Odyssey of Ubuntu 20.04 on Dell XPS13 laptop / eGPU Razor Core X / Nvidia GTX 1660 SUPER/ external Dell display

Question

Obviously I am a noob ubuntu user so please forgive any terrible mistakes I might do or required knowledge I might not have :D

The expected behavior

I have an laptop Dell XPS13 running a recently installed Ubuntu 20.04 focal on witch I want to improve the video experience with an Nvidia GTX 1660 SUPER in a eGPU Razor Core X ideally using the output on an external display.

The actual behavior

I have never successfully get anything but a black screen on the external display.

What I have tried

I have enabled Thunderbolt support in BIOS and I set it to require no security so it is recognized as soon as I plug it in. I have installed the drivers listed by the ubuntu-driver devices which is mainly the 440 version of the nvidia-driver:

ubuntu-drivers devices
== /sys/devices/pci0000:00/0000:00:1c.4/0000:03:00.0/0000:04:01.0/0000:06:00.0/0000:07:01.0/0000:08:00.0 ==
modalias : pci:v000010DEd000021C4sv00001462sd0000C758bc03sc00i00
vendor   : NVIDIA Corporation
model    : TU116 [GeForce GTX 1660 SUPER]
manual_install: True
driver   : nvidia-driver-440 - distro non-free recommended
driver   : nvidia-driver-440-server - distro non-free
driver   : xserver-xorg-video-nouveau - distro free builtin

I have run sudo ubuntu-driver autoinstall and reboot Login screen keeps coming back though I am enetring my password correctly.

If I unplug the eGPU I can pass the login screen.

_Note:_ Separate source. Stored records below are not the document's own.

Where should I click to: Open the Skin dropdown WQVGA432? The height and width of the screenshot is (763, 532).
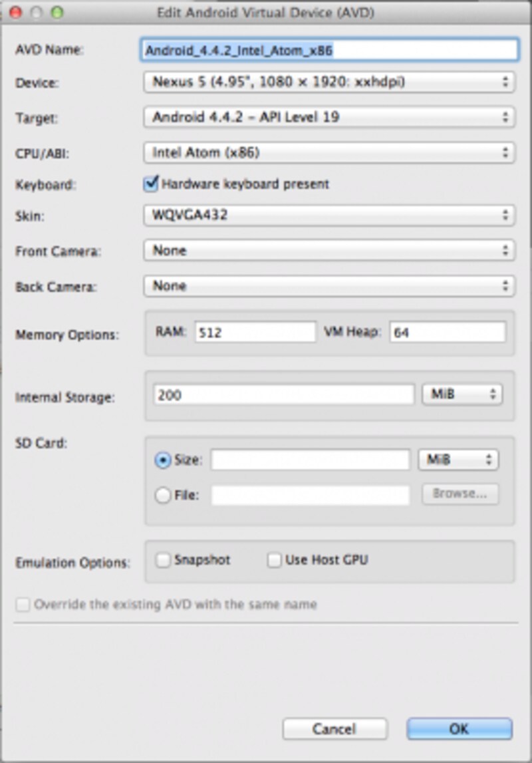[329, 215]
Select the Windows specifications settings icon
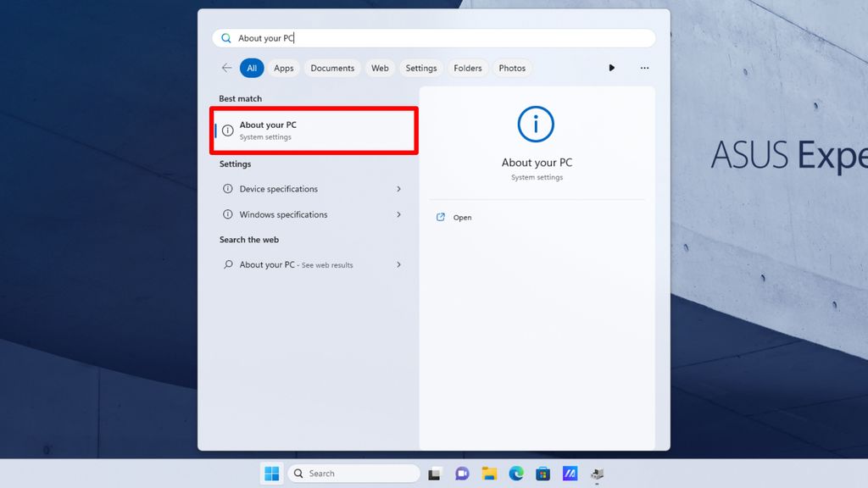The width and height of the screenshot is (868, 488). (225, 214)
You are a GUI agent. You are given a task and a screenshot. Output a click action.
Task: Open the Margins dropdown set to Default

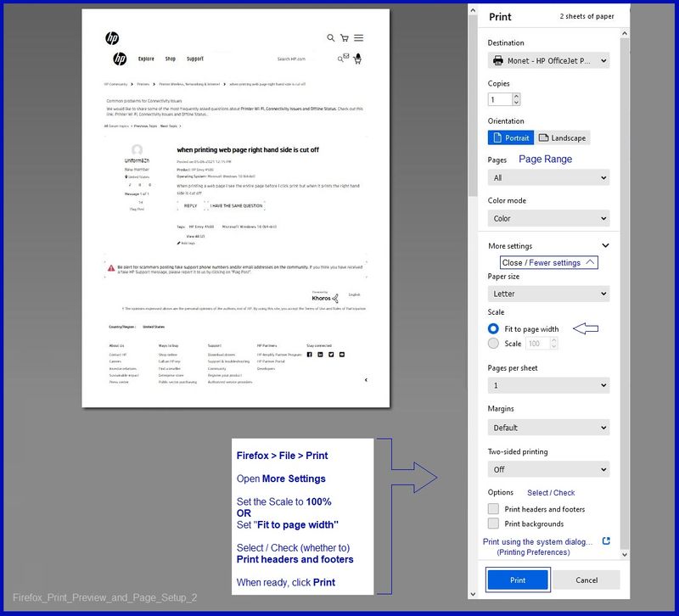pos(548,427)
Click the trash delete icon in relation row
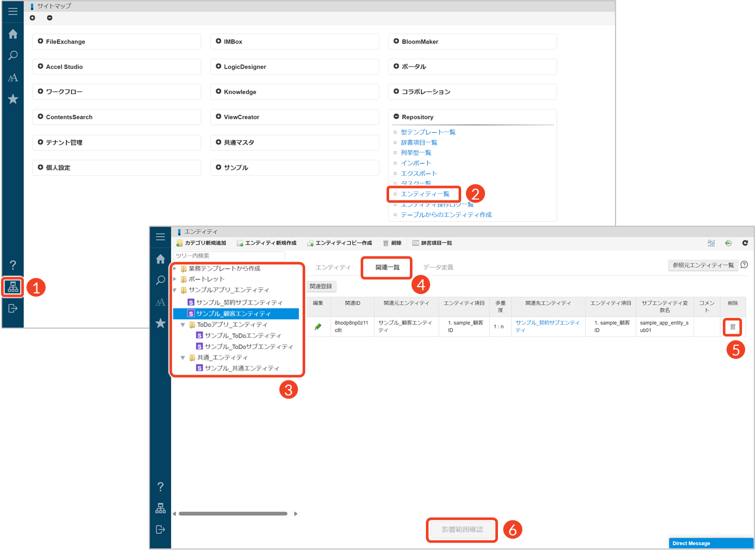Image resolution: width=756 pixels, height=551 pixels. pos(733,327)
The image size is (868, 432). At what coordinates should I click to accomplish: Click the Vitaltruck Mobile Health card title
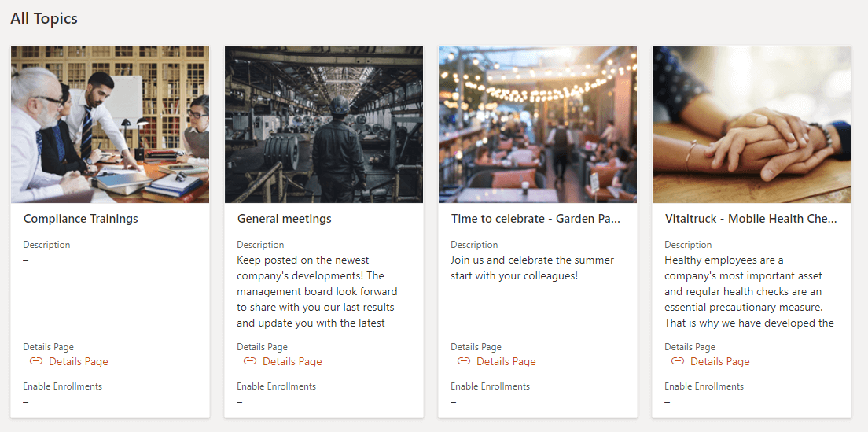tap(751, 219)
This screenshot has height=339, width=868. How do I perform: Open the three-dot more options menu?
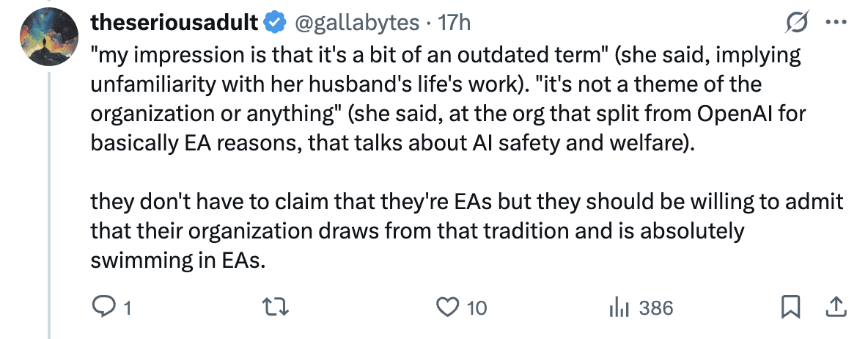click(x=836, y=23)
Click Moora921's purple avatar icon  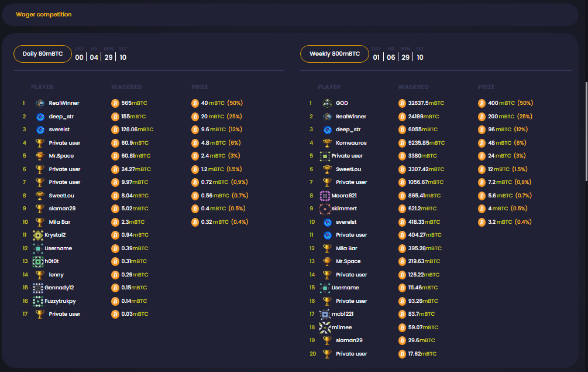pos(325,196)
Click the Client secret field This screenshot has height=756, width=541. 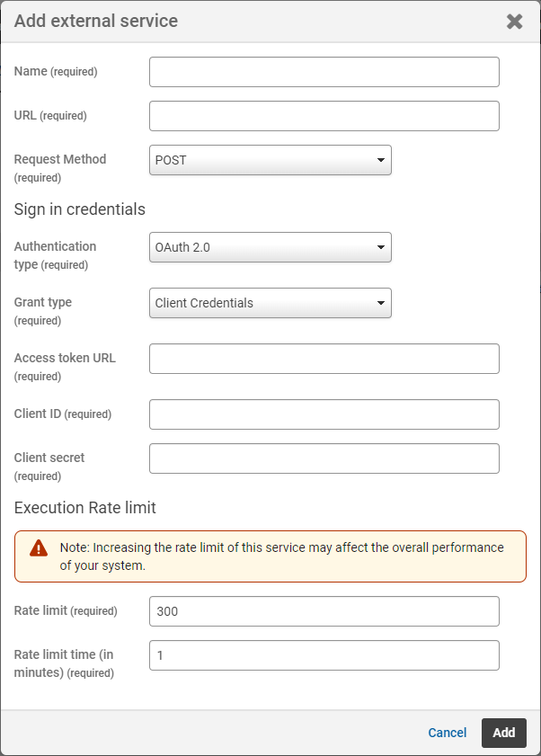pyautogui.click(x=324, y=458)
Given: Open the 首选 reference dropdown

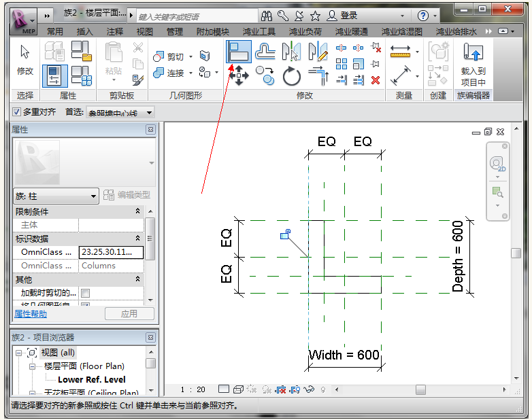Looking at the screenshot, I should (x=120, y=112).
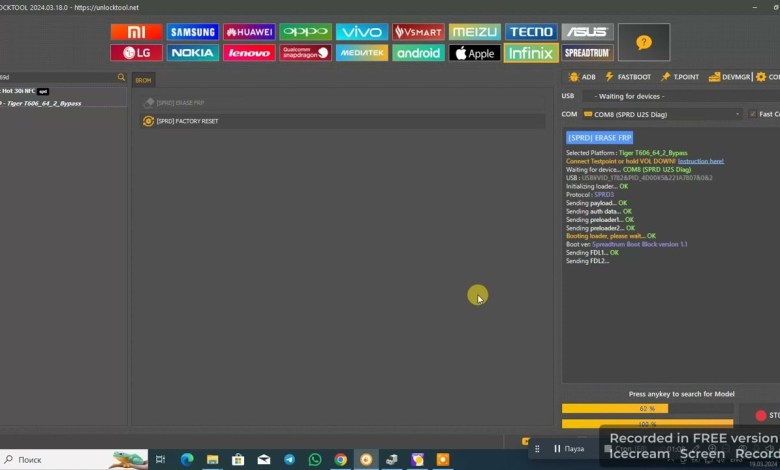The width and height of the screenshot is (780, 470).
Task: Select the MediaTek brand tile
Action: [361, 53]
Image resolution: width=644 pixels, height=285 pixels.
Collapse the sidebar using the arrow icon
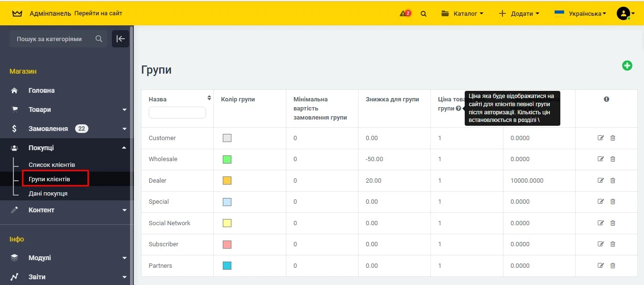pyautogui.click(x=120, y=39)
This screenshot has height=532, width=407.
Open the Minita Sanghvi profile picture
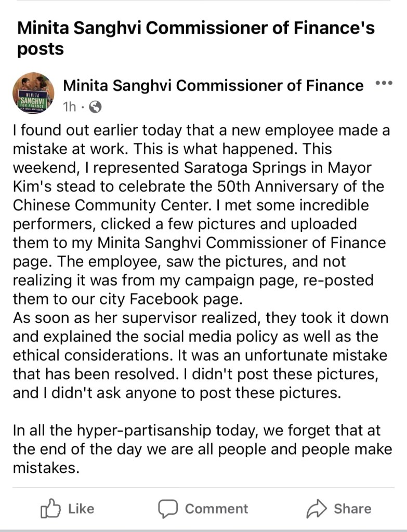[33, 94]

If I reconnect it and run nvidia-smi I get this:

sudo nvidia-smi
[sudo] password for andrei: 
Tue Sep  8 17:55:42 2020       
+-----------------------------------------------------------------------------+
| NVIDIA-SMI 440.100      Driver Version: 440.100      CUDA Version: 10.2     |
|-------------------------------+----------------------+----------------------+
| GPU  Name        Persistence-M| Bus-Id        Disp.A | Volatile Uncorr. ECC |
| Fan  Temp  Perf  Pwr:Usage/Cap|         Memory-Usage | GPU-Util  Compute M. |
|===============================+======================+======================|
|   0  GeForce GTX 166...  Off  | 00000000:3C:00.0 Off |                  N/A |
|  0%   40C    P0    12W / 130W |      0MiB /  5944MiB |      0%      Default |
+-------------------------------+----------------------+----------------------+
+-----------------------------------------------------------------------------+
| Processes:                                                       GPU Memory |
|  GPU       PID   Type   Process name                             Usage      |
|=============================================================================|
|  No running processes found                                                 |
+-----------------------------------------------------------------------------+

Other notes:

I have no /etc/X11/xorg.conf
the /usr/lib/modprobe.d/nvidia-graphics-drivers.conf looks like this:

blacklist nouveau
blacklist lbm-nouveau
alias nouveau off
alias lbm-nouveau off

I run also nvidia-settings and I get this:

ERROR: Unable to load info from any available system
(nvidia-settings:4382): GLib-GObject-CRITICAL : 18:09:30.505: g_object_unref: assertion 'G_IS_OBJECT (object)' failed
 Message: 18:09:30.507: PRIME: Requires offloading
** Message: 18:09:30.507: PRIME: is it supported? yes
** Message: 18:09:30.534: PRIME: Usage: /usr/bin/prime-select nvidia|intel|on-demand|query
** Message: 18:09:30.534: PRIME: on-demand mode: "1"
** Message: 18:09:30.534: PRIME: is "on-demand" mode supported? yes

There is no output on the external display.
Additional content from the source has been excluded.